---------- EXCERPTED TEXT ----------

Unfortunately, in many places this large energy potential cannot be used because the sewage treatment plants are located outside residential areas, far from potential customers for the heat. Given these considerations, planning and designing a facility to recover heat from raw wastewater requires quantifying how wastewater temperature changes along the flow path in the sewer and the effect of heat recovery on the influent temperature of wastewater treatment plants.
Evaluating whether a heat recovery system would be cost-effective in a given area also requires inventorying the energy demands of nearby buildings, the types of heating and cooling systems that they already use, and the various sources of energy available. Several Swiss cities have compiled wastewater use maps that identify sewers suitable for heat extraction and note the amount of usable power. “You have to find out whether you have the load, that you can convert your existing heating system, and that it is economically competitive to do it,” says Lund. “Some places have natural gas that might be as competitive, in some cases, as installing a heat pump system.”
In large urban areas, according to Lund, it is not necessary to map the heat distribution in the sewers because the flow will be so great that there will be very little temperature loss. It is easy to measure the temperature in a few spots, he says, and, anyway, small temperature variations will not make a significant difference. However, says Tokgoz, “As a regional government, our role has been to respond to outside requests for access to our sewage heat. So, for us to understand how much heat is available at a specific location is critical for providing information to the potential heat users. We are in the process, right now, of collecting temperature data and that allows us to understand what the temperature is and how it fluctuates with the seasons or through the day. That is how we are able to estimate the quantity of heat available. We overlay that with demand data, by using land use planning data and information that we have about future development, to figure out where high density and high heat demand might be in the future. Then, we are able to see where some potential nodes and future sewer heat opportunities might exist.”
How detailed does the heat map need to be? “Developers who are building new systems want to know the hourly temperatures during the past five years because they want to be sure that the heat energy will be there when they need it,” says Tokgoz. “We are working toward completing a detailed understanding of where the heat is by installing temperature sensors in all of our sewage pump stations and then we will create maps on the basis of that information.”
How much temperature variation is there in sewers, typically? “Heat loss to the surrounding area will vary significantly,” says Shannon. “We have five different sewage catchment areas and we have seen a fairly significant difference in their average daily temperature,” Tokgoz says. “If you compare one of the waste treatment catchment areas that is right against our North Shore mountains with another one further down in the river valley area, the average daily temperature seems to differ by at least three or four degrees. Sewage temperatures will also vary between locations depending on whether the sewer carries combined sanitary and storm water or just sanitary sewage. Our data so far shows that combined sewers, as you might expect, have cooler temperatures.”
According to Lund, the economics of using heat extraction to heat and cool buildings favor larger commercial and institutional buildings over smaller residential ones. “In buildings under 1,500 square feet, the payback may take 10 to 15 years. In larger buildings, however, the economics are much more favorable. In most cases, the commercial or institutional public buildings become the leaders.”

---------- DATA SECTION ----------

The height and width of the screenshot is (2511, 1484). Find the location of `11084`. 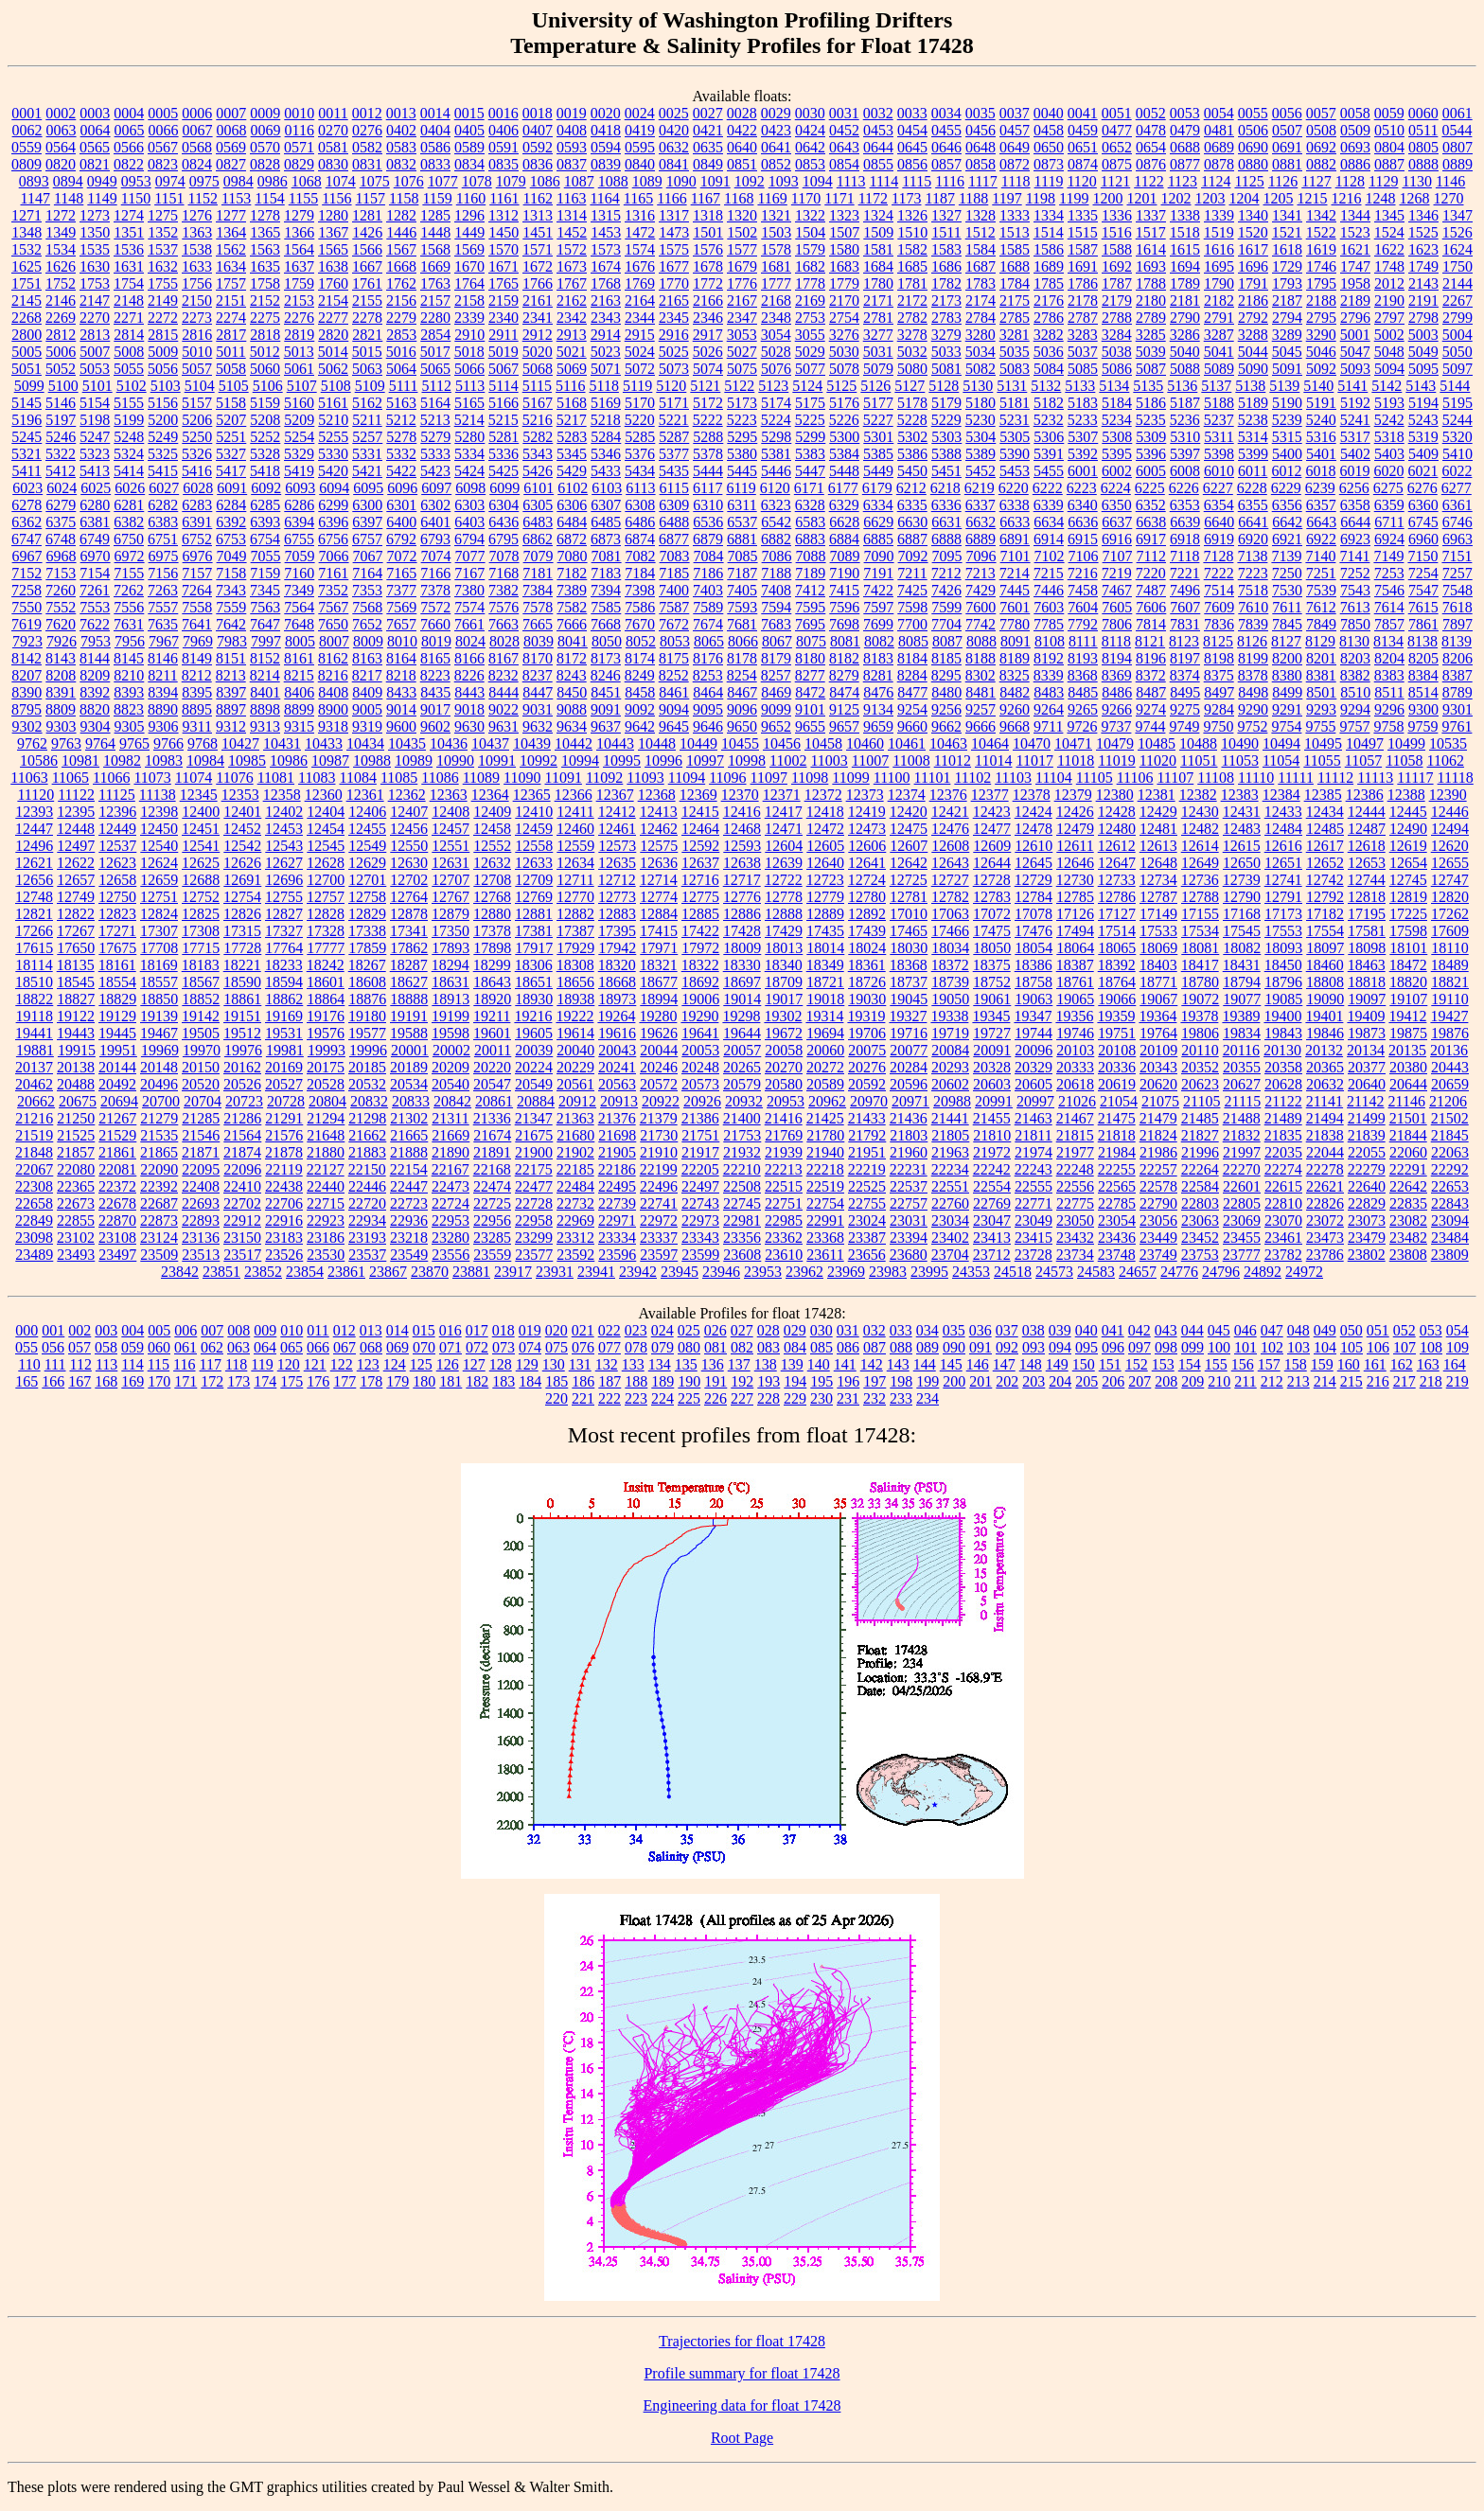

----------

== GIVEN REQUEST ==
Write out the section of the passage on wastewater heat recovery that starts at the words "Unfortunately, in many" and stops after the words "wastewater treatment plants.". The data have no connection to the passage on wastewater heat recovery.

== RESPONSE ==
Unfortunately, in many places this large energy potential cannot be used because the sewage treatment plants are located outside residential areas, far from potential customers for the heat. Given these considerations, planning and designing a facility to recover heat from raw wastewater requires quantifying how wastewater temperature changes along the flow path in the sewer and the effect of heat recovery on the influent temperature of wastewater treatment plants.